Problem details => Retype each of the following items exactly as it appears, keeping every character and line unchanged.

START The input

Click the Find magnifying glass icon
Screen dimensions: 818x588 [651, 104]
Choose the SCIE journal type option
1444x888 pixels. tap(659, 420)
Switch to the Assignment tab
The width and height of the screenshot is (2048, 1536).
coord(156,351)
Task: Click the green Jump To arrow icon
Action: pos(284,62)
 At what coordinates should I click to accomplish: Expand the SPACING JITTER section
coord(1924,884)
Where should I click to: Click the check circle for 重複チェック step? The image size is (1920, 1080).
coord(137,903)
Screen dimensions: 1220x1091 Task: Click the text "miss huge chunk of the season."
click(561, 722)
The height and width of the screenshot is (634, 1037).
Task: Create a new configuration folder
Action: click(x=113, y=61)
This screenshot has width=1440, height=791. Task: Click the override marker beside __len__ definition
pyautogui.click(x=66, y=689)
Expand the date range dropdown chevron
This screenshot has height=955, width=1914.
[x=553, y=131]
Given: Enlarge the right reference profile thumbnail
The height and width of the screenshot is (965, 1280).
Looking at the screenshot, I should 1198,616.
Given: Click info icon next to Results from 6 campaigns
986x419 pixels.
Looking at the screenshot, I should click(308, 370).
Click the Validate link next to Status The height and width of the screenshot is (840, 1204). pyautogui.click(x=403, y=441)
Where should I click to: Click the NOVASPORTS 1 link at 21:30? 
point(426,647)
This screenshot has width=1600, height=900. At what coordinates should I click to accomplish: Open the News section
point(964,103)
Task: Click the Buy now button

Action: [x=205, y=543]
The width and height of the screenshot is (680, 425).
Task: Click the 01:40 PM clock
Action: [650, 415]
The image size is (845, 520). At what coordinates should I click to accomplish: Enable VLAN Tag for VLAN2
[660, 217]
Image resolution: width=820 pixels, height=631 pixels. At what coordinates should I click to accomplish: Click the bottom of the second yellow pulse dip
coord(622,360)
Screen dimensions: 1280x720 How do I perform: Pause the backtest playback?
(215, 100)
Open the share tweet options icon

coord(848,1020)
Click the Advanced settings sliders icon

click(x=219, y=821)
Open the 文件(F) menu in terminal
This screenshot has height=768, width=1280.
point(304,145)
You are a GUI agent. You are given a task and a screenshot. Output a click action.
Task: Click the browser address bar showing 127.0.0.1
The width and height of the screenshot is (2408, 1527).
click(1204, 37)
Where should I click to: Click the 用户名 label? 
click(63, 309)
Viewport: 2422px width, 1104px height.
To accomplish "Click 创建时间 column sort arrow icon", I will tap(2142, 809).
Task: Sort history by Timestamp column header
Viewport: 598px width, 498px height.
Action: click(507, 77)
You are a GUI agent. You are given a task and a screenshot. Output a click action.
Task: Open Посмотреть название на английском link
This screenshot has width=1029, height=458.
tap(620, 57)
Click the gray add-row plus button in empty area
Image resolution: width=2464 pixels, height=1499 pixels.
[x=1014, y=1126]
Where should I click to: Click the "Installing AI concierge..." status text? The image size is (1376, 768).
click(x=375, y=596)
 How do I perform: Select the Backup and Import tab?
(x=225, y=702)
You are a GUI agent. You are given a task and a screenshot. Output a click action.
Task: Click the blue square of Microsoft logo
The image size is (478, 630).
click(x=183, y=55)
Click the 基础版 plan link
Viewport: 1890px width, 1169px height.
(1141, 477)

END The input

The output =>
Click the Find magnifying glass icon
Screen dimensions: 818x588 [651, 104]
Choose the SCIE journal type option
1444x888 pixels. tap(659, 420)
Switch to the Assignment tab
The width and height of the screenshot is (2048, 1536).
coord(156,351)
Task: Click the green Jump To arrow icon
Action: pos(284,62)
 At what coordinates should I click to accomplish: Expand the SPACING JITTER section
coord(1924,884)
Where should I click to: Click the check circle for 重複チェック step? The image size is (1920, 1080).
coord(137,903)
Screen dimensions: 1220x1091 Task: Click the text "miss huge chunk of the season."
click(561, 722)
The height and width of the screenshot is (634, 1037).
Task: Create a new configuration folder
Action: click(x=113, y=61)
This screenshot has width=1440, height=791. Task: Click the override marker beside __len__ definition
pyautogui.click(x=66, y=689)
Expand the date range dropdown chevron
This screenshot has height=955, width=1914.
[x=553, y=131]
Given: Enlarge the right reference profile thumbnail
The height and width of the screenshot is (965, 1280).
Looking at the screenshot, I should 1198,616.
Given: Click info icon next to Results from 6 campaigns
986x419 pixels.
Looking at the screenshot, I should click(308, 370).
Click the Validate link next to Status The height and width of the screenshot is (840, 1204). pyautogui.click(x=403, y=441)
Where should I click to: Click the NOVASPORTS 1 link at 21:30? 
point(426,647)
This screenshot has width=1600, height=900. At what coordinates should I click to accomplish: Open the News section
point(964,103)
Task: Click the Buy now button

Action: [x=205, y=543]
The width and height of the screenshot is (680, 425).
Task: Click the 01:40 PM clock
Action: [650, 415]
The image size is (845, 520). At what coordinates should I click to accomplish: Enable VLAN Tag for VLAN2
[660, 217]
Image resolution: width=820 pixels, height=631 pixels. At what coordinates should I click to accomplish: Click the bottom of the second yellow pulse dip
coord(622,360)
Screen dimensions: 1280x720 How do I perform: Pause the backtest playback?
(215, 100)
Open the share tweet options icon

coord(848,1020)
Click the Advanced settings sliders icon

click(x=219, y=821)
Open the 文件(F) menu in terminal
This screenshot has height=768, width=1280.
point(304,145)
You are a GUI agent. You are given a task and a screenshot. Output a click action.
Task: Click the browser address bar showing 127.0.0.1
The width and height of the screenshot is (2408, 1527).
click(1204, 37)
Where should I click to: Click the 用户名 label? 
click(63, 309)
Viewport: 2422px width, 1104px height.
To accomplish "Click 创建时间 column sort arrow icon", I will tap(2142, 809).
Task: Sort history by Timestamp column header
Viewport: 598px width, 498px height.
Action: click(507, 77)
You are a GUI agent. You are given a task and a screenshot. Output a click action.
Task: Open Посмотреть название на английском link
This screenshot has width=1029, height=458.
tap(620, 57)
Click the gray add-row plus button in empty area
Image resolution: width=2464 pixels, height=1499 pixels.
[x=1014, y=1126]
Where should I click to: Click the "Installing AI concierge..." status text? The image size is (1376, 768).
click(x=375, y=596)
 How do I perform: Select the Backup and Import tab?
(x=225, y=702)
You are a GUI agent. You are given a task and a screenshot. Output a click action.
Task: Click the blue square of Microsoft logo
The image size is (478, 630).
click(x=183, y=55)
Click the 基础版 plan link
Viewport: 1890px width, 1169px height.
(1141, 477)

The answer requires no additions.